These days you can’t read an economic report, especially a jobs report, without a calendar.
Today’s report on initial claims for unemployment — a weekly number for the week ended July 4–showed that new claims for unemployment continued their slow drop. The total of 1.31 million for the week in regular state unemployment programs was down 99,000 from the prior week. For that same week, states reported 1.04 million initial claims for Pandemic Unemployment Assistance, the federal program that extends unemployment benefits to those not typically eligible such the self-employed. The drop in new claims in the regular state system was the biggest in a month. But the number is still double the highest weekly level during the Great Recession.
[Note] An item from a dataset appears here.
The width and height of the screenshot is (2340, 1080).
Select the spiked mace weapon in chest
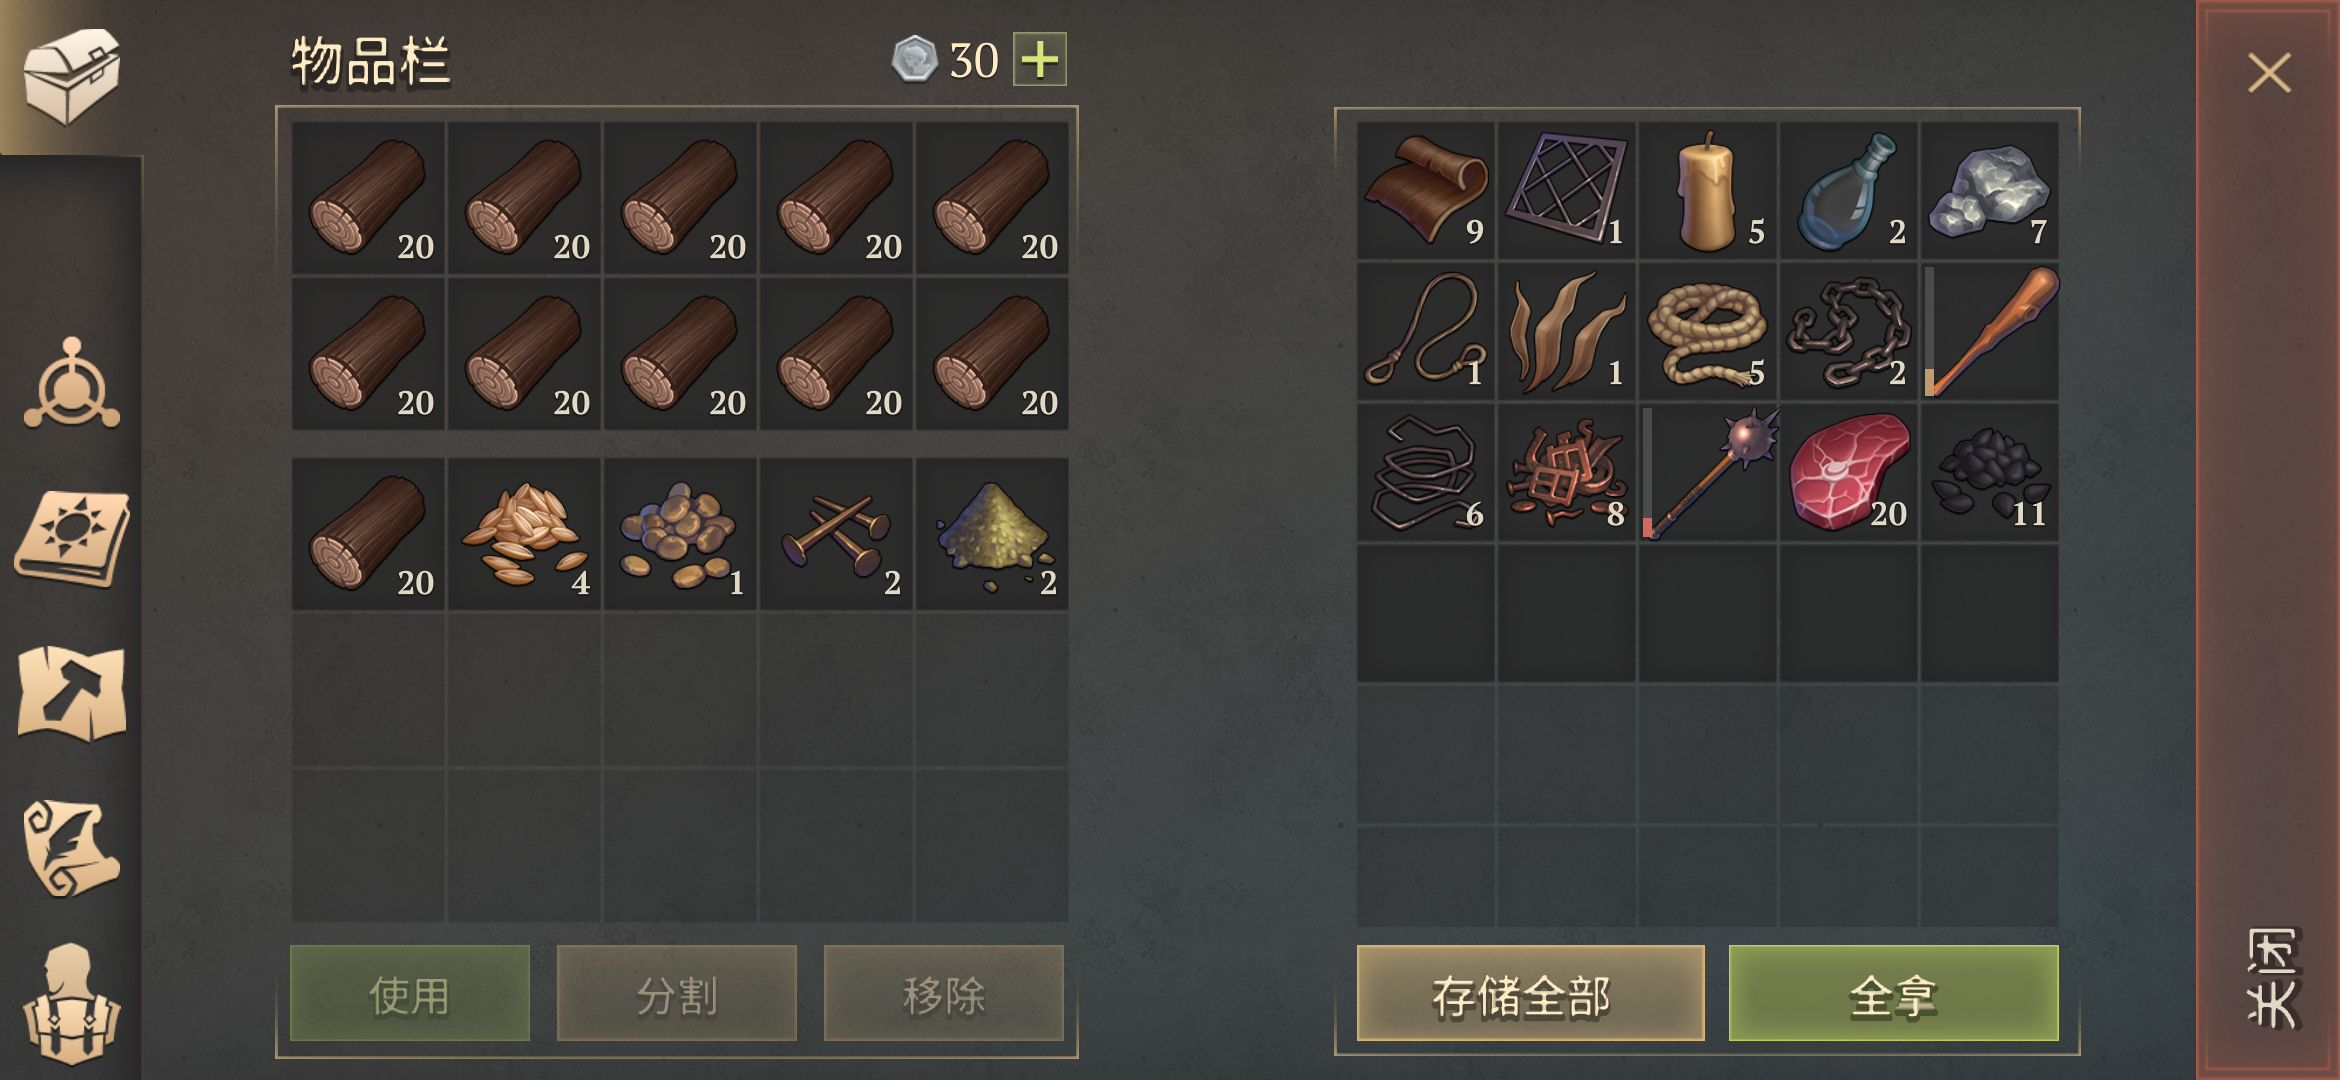[1707, 473]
The total number of continuing claim in regular state unemployment programs also dropped to 18.1 million. But the total number including continuing claims from the Pandemic Unemployment Assistance program rose to 32.9 million.
Both of these numbers need a caveat. The rise in the total continuing claim number is likely to reflect an over count of continued claims from the Pandemic Unemployment Assistance program. And the drop in the continued claims report from regular state program is likely to overstate the current improvement in the economy because it lags the initial claims report by a week. The continuing claims report covers the week ended June 27 (not July 4) so it misses some of the late June re-closing of some state economies.
And that brings up the last bit on context that’s important in interpreting these numbers. The most recent reports on layoffs at companies argues that the improvement in the initial claims number is itself a lagging report. Today Bloomberg has reported the Wells Fargo will cut thousands of jobs in the remaining part of 2020. And on Monday United Airlines told half its workforce that their jobs are at risk after government aid to airlines expires at the end of September.
Economists, I’ll grant you, are having a tough time forecasting the course of this economy because the nature of this crisis is unique–we’ve got a demand recession created by the coronavirus pandemic–but Bloomberg Economics is now projecting that payrolls will shrink by 1 million in July after May and June gains totaling 7.5 million. (Do remember that the bulk of those gains came as a surprise to economists.)
Stocks continued their recent patterns today with technology continuing to move up–the NASDAQ Composite closed up 0.53% to a new record–while re-opening dependent sectors and the market as a whole fell. The Standard & Poor’s 500 was down 0.56% at the close, the Dow was off 1.39%, and the Russell 2000 small cap index, finished down 1.87%.
Emerging markets did continue to gain with the iShares MSCI Emerging Markets ETF (EEM) up 0.34% on the day. But momentum was flagging with the iShares MSCI Brazil ETF (EWZ), a recent strong performer on the China rally, down 0.75% for the session and the iShares MSCI Mexico ETF off 1.56%.